Analogamente è a dirsi quanto al presunto omesso esame della fatturazione fiscale allegata alla CTP B.B., asseritamente decisiva per dimostrare l’estraneità ai fatti dell’indagato, avendo diversamente i giudici del riesame dato atto nell’ordinanza impugnata di aver tenuto conto delle risultanze della CTP come, parimenti tendente a contestare la motivazione dell’ordinanza e non la sua legittimità, è la critica rivolta all’ordinanza impugnata quanto all’affermazione della falsità delle asseverazioni non avendo peraltro il ricorrente provveduto a disconoscere la firma apposta con file digitale. Ancora, irrilevante, nell’economia della motivazione del provvedimento impugnato, si appalesa la critica all’ordinanza impugnata per aver valorizzato il rinvenimento dei tre contratti presso il Consorzio SGAI e la circostanza che uno dei premi di tali contratti assicurativi risulterebbe pagato dal committente, per aver aderito l’indagato al c.d. regime fiscale di vantaggio L. n. 244 del 2007 ex art. 1, comma 96/117, che non prevede la detrazione di alcuna spesa per l’attività professionale svolta, con la conseguenza, dunque, che nemmeno l’importo corrisposto ai fini assicurativi, escluderebbe la rilevanza di tale elemento, trattandosi all’evidenza di argomentazione che tende a censurare la logicità dell’apparato argomentativo, non consentita in questa sede.

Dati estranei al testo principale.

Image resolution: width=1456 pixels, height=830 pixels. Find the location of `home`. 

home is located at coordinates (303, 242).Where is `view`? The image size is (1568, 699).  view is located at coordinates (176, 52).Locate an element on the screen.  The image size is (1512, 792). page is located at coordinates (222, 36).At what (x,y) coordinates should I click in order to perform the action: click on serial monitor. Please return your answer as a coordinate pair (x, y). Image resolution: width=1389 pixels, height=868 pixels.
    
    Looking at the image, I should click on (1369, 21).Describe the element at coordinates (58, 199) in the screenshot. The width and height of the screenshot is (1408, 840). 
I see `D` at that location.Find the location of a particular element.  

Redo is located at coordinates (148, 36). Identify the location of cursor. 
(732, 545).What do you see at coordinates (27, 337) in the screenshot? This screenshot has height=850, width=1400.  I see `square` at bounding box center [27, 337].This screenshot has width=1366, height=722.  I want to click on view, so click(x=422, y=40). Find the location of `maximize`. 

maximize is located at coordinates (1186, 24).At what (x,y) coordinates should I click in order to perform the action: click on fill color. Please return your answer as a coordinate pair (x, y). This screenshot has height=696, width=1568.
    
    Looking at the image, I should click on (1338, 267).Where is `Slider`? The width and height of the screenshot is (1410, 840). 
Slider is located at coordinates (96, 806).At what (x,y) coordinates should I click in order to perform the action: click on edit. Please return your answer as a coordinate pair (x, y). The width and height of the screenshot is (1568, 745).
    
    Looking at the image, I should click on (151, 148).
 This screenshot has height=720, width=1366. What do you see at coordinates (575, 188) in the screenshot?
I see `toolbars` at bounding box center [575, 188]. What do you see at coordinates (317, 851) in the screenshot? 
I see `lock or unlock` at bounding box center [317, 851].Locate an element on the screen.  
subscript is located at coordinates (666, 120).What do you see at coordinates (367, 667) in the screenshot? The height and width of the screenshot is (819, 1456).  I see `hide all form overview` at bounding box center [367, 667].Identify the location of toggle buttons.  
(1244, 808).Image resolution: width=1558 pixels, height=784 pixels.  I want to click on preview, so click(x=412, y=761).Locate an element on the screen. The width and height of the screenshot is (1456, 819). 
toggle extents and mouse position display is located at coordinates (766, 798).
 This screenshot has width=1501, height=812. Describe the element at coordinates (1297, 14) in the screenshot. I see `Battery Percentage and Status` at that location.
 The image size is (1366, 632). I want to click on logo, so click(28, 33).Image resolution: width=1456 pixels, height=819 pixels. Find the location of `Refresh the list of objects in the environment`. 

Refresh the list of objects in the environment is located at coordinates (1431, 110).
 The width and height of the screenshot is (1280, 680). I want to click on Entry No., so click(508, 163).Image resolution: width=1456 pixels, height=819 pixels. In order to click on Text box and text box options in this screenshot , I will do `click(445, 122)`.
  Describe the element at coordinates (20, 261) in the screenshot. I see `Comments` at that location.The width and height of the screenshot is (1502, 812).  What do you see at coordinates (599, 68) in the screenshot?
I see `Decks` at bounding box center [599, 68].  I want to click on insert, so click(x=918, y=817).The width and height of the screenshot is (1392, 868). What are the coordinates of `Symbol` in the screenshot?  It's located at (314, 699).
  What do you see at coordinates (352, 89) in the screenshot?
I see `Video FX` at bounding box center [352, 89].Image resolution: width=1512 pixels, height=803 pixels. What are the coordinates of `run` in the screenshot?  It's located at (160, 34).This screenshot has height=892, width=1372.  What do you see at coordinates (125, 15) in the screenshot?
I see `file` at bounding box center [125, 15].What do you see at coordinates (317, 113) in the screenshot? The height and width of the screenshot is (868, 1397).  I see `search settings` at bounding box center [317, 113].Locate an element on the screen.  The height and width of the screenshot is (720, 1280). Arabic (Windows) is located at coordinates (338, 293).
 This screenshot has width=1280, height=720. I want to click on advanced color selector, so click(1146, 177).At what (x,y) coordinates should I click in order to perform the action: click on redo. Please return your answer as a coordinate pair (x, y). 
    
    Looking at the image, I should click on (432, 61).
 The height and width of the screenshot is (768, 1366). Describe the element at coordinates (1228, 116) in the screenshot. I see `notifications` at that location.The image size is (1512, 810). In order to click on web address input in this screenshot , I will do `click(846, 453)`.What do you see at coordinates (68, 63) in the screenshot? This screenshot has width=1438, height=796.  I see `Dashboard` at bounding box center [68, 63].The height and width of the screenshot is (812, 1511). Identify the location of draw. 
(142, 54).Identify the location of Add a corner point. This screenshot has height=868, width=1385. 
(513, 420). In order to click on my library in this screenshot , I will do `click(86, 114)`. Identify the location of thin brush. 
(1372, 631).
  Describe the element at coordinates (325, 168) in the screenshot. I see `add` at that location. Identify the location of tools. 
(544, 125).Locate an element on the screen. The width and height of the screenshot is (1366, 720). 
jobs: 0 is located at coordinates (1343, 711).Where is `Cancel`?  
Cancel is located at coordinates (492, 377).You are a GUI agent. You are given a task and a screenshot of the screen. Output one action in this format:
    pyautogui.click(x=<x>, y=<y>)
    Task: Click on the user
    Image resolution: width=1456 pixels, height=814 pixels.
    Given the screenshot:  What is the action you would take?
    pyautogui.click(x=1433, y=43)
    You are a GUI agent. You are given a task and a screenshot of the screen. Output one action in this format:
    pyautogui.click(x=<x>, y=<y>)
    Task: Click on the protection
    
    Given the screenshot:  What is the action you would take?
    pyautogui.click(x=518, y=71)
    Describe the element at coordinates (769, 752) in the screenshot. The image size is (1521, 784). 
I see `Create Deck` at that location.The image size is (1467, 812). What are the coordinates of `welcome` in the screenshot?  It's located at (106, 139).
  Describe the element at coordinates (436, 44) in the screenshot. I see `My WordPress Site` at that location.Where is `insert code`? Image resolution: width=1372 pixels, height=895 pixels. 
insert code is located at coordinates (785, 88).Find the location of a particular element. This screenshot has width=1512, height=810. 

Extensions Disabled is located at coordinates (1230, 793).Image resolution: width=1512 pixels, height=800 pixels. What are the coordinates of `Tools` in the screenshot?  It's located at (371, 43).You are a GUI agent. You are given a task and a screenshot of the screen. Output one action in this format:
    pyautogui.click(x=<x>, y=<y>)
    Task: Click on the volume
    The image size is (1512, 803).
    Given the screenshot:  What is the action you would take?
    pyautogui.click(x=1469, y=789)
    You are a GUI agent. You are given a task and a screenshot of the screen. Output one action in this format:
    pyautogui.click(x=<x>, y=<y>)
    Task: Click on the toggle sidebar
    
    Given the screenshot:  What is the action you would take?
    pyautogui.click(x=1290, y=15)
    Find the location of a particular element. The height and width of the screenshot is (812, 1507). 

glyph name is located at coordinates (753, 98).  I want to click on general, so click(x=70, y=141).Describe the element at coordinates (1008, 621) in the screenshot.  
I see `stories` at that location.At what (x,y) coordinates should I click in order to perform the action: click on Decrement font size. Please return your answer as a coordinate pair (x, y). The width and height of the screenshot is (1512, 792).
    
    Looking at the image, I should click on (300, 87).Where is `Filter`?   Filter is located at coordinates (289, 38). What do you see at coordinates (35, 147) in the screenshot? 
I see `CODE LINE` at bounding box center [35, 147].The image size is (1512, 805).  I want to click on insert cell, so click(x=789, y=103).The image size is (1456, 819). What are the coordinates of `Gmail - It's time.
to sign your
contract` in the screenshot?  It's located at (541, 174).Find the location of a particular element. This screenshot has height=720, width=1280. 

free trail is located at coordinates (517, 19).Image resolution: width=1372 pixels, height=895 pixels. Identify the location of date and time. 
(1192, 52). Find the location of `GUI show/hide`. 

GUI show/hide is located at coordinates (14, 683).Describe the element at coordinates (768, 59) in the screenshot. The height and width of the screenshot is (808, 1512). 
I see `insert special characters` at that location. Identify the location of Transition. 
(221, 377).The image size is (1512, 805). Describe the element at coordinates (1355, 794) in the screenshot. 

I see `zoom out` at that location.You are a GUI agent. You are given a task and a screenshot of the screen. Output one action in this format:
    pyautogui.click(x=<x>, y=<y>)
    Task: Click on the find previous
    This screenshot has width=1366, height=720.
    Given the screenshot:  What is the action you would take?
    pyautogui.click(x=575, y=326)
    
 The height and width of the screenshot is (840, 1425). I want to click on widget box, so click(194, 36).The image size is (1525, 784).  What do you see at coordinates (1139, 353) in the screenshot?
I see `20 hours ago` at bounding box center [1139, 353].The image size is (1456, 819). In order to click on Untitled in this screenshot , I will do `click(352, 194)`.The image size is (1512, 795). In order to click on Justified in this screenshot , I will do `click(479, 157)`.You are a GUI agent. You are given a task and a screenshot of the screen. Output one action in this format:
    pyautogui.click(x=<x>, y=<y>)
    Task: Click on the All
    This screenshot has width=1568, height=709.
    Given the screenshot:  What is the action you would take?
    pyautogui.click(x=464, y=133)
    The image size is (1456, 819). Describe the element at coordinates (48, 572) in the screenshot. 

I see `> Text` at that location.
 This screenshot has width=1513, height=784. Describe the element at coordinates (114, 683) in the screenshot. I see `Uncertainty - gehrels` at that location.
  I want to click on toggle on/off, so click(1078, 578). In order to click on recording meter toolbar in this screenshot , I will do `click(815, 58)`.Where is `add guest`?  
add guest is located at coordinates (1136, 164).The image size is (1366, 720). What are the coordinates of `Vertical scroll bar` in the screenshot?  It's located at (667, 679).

Infine, quanto al periculum, ancora una volta si critica l’ordinanza non per un error iuris, ma si contesta l’errore investigativo commesso dalla G.d.F. che non avrebbe acquisito le 5 fatture emesse dall’indagato a fronte dei bonifici ricevuti dal Consorzio SGAI in pagamento delle prestazioni professionali svolte dall’indagato nell’interesse del committente, argomento che, come già in precedenza sottolineato, è palesemente inidoneo a scalfire la tenuta dell’ordinanza impugnata).

2.2. Deve, pertanto, conclusivamente concordarsi con il PG, il quale ha condivisibilmente argomentato sottolineando come, nel caso di specie, nessuna mancanza di motivazione o motivazione apparente è ravvisabile con riguardo alla integrazione del fumus boni iuris in ordine all’incolpazione elevata nei confronti del ricorrente, solidamente poggiata dai giudici della cautela reale sulle denunce e su plurimi elementi documentali raccolti nelle indagini, tra cui le mail di protesta dei clienti. Lo stesso PG, correttamente, valorizza proprio la circostanza per la quale il Tribunale del riesame ha rilevato che la firma apposta dal professionista appaia “prima facie non autografa”, apposta tramite un file immagine, sempre identica, espresgione di una modalità “automatica” di asseverazione compiuta in difetto dei necessari controlli e delle verifiche previste dalla legge (questione di assoluta rilevanza, su cui, non casualmente, nessuna argomentazione in senso contrario è stata sviluppata dalla difesa del ricorrente) e, ancora, che in dette asseverazioni, poi, sono state rinvenute le anomalie descritte nel provvedimento.

Quanto al periculum, infine, altrettanto correttamente il PG ricorda che si tratta del sequestro finalizzato alla confisca diretta del profitto del reato, nella parte rinvenuta nella disponibilità del ricorrente, profitto da egli percepito per le asseverazioni e comunque rinvenuto in misura minima rispetto a quanto effettivamente percepito, donde nessun dubbio può esservi in ordine alla legittimità del provvedimento su tale aspetto.

  1. Alla dichiarazione di inammissibilità del ricorso segue la condanna del ricorrente al pagamento delle spese processuali, nonchè, in mancanza di elementi atti ad escludere la colpa nella determinazione della causa di inammissibilità, al versamento della somma, ritenuta adeguata, di Euro 3.000,00 in favore della Cassa delle ammende.

P.Q.M.

Dichiara inammissibile il ricorso e condanna il ricorrente al pagamento delle spese processuali e della somma di tremila Euro in favore della Cassa delle ammende.

Conclusione

Così deciso in Roma, il 13 ottobre 2022.